Team Members: Dr.M.Krishnaveni , Assistant Professor (SG), Department of Computer Science.
Dr.R.Janani, Research Assistant, CMLI
Ms.A.Hema Priya , II MCA, Department of Computer Science
Project Summary:Paniya, also known as Pania, Paniyan, or Panyah, is a tribal language spoken in India, particularly in the Malayalam-speaking regions. The Paniya language people are currently facing a communication barrier with other communities, limiting interactions within their own group. To overcome this issue faced by the Paniya people, a web application has been developed for speech-to-text using deep learning technique. This user-friendly web application aims to provide a convenient platform for individuals to translate Paniya speech into text. The proposed system not only deals with linguistic complexities, of the Paniya language but also ensures accessibility and usability for a wider audience. The software used to develop for this project is python 3 within the collaborative environment Google colab andby using the streamlit library, the web application was developed. To initiate the methodology, a speech dataset consisting of recordings from Paniya speakers has been collected for analysis and processing, followed by pre-processing using spectral subtraction.
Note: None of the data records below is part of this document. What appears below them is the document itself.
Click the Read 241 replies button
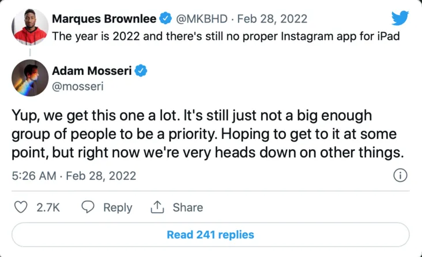 pos(210,235)
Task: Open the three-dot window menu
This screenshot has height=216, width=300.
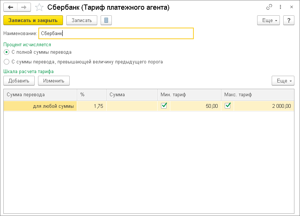Action: pos(280,7)
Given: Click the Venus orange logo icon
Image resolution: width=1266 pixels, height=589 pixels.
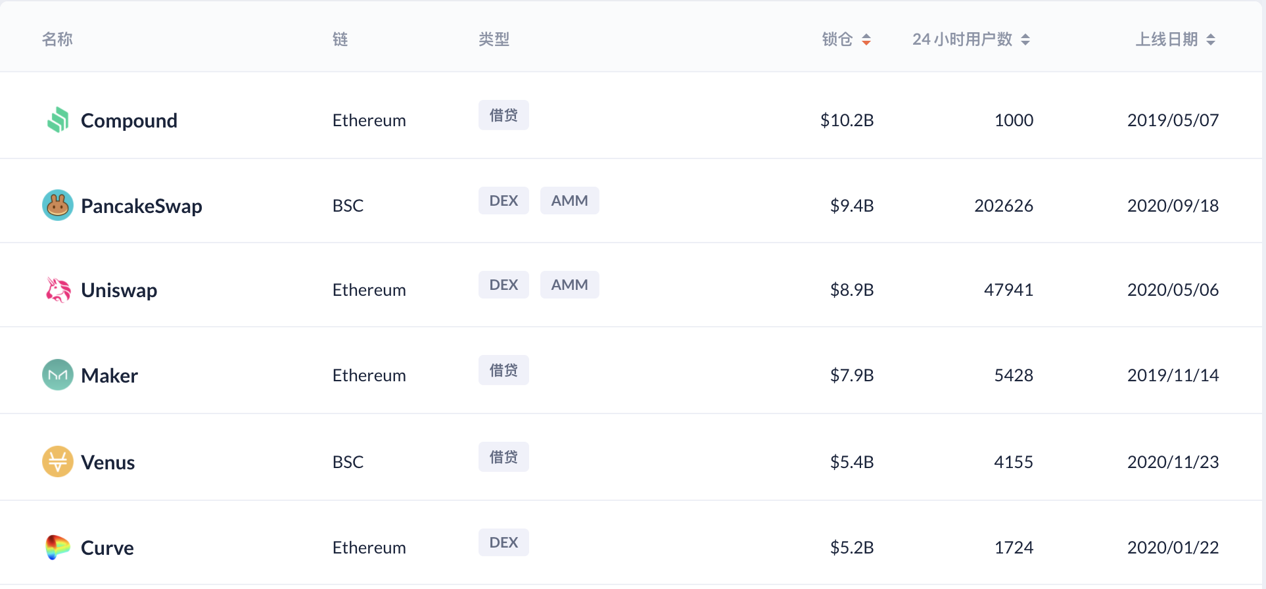Looking at the screenshot, I should [58, 461].
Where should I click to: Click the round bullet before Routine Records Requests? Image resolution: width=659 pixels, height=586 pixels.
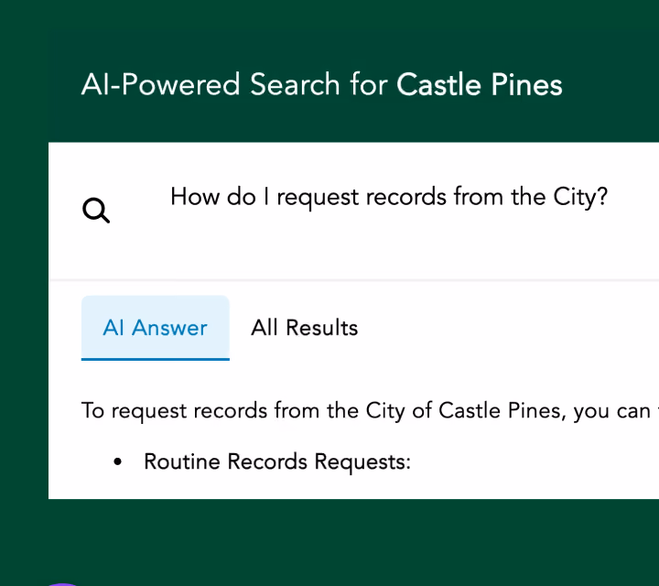[118, 462]
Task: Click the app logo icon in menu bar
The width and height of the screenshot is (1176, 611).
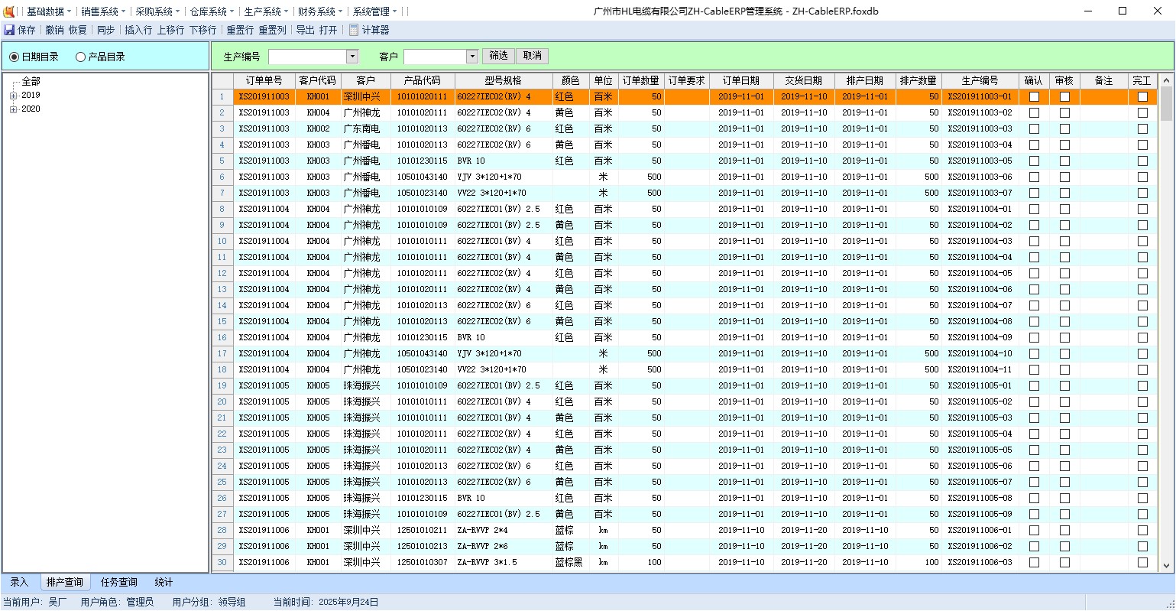Action: 9,11
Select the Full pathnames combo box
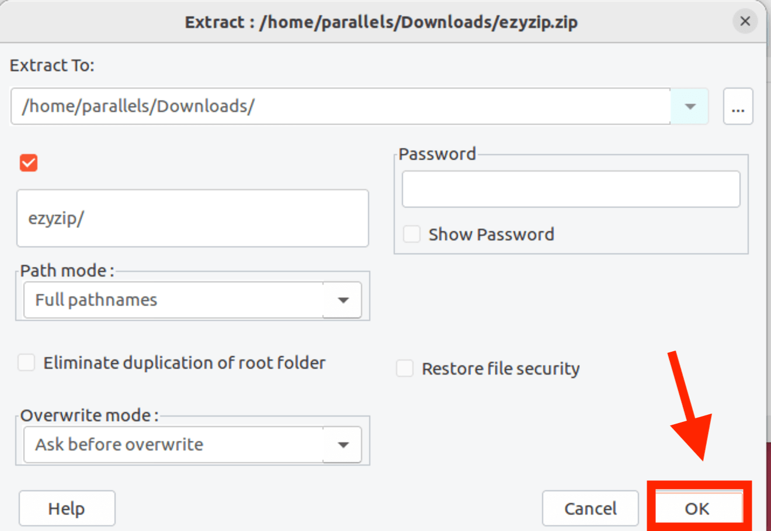 175,299
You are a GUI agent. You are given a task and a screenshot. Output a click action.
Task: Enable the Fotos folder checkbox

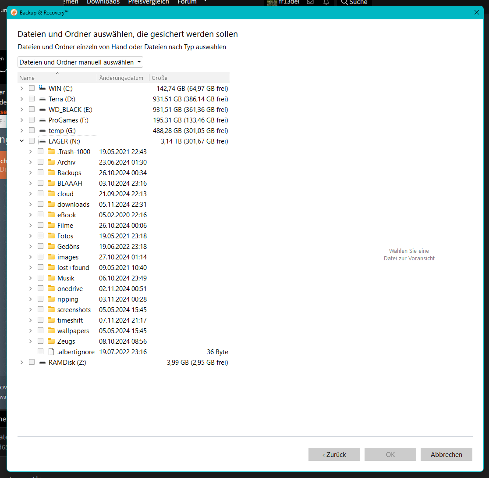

This technique enhances the signal-to-noise ratio by estimating and subtracting background noise from the audio signal and it ensure the noise free Paniya speech input for subsequent processing. The features are then extracted using the Mel Frequency Cepstral Coefficient (MFCC), which transforms the Paniya speech signal into a concise representation by capturing its spectral characteristics. This enables the Recurrent Neural Network (RNN) to more effectively analyze and comprehend the nuanced phonetic patterns of the language, resulting in more accurate transcription, with this the Convolutional Neural Network (CNN) is also used to determine the accuracy and performance metrics. Moreover, a linguisticdictionary serves as a reference for mapping Paniya language words to their corresponding textual representations. This aids the system in precisely transcribing spoken words and enhances the overall efficiency of the speech-to-text conversion process.